The rabbi’s ban was just one of the numerous shocks the industry has endured. In the late 19th century, exports from China fell after rumours that hair was cut from murdered Manchurian bandits. The Chinese market took another hit in 1966 when the US banned hair from the communist country because of its repressive policies. The ban led to the demand for Indian hair skyrocketing, until the invention of a synthetic hair product known as Kanekalon sent global prices for natural hair crashing by up to 80 per cent.

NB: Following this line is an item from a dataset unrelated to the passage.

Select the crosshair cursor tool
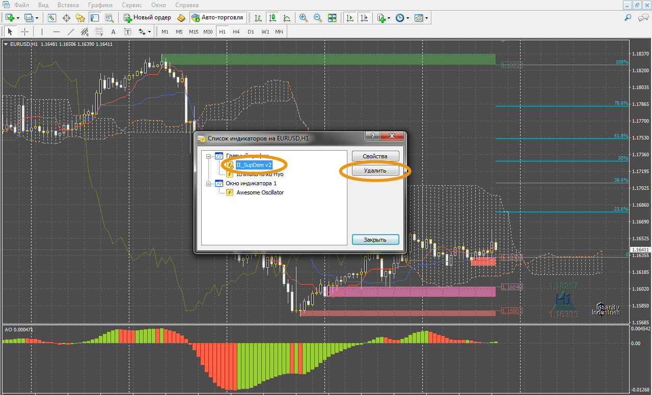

There is little that escapes Tarlo’s scrutiny, including the Bee Gees evading Singapore’s infamous ban on long hair by wearing slip-ons and Andre Agassi’s angst at the beginning of every tennis match that the hairpiece he had used for years would fall on to the clay court.
By employing an anecdotal yet vigorously researched approach, Tarlo succeeds in untangling a knotty topic while keeping the reader engaged through 400-plus pages. The result is a fascinating and authoritative work.
John Zubrzycki is a journalist and author. His new book, The Mysterious Mr Jacob, will be published in April.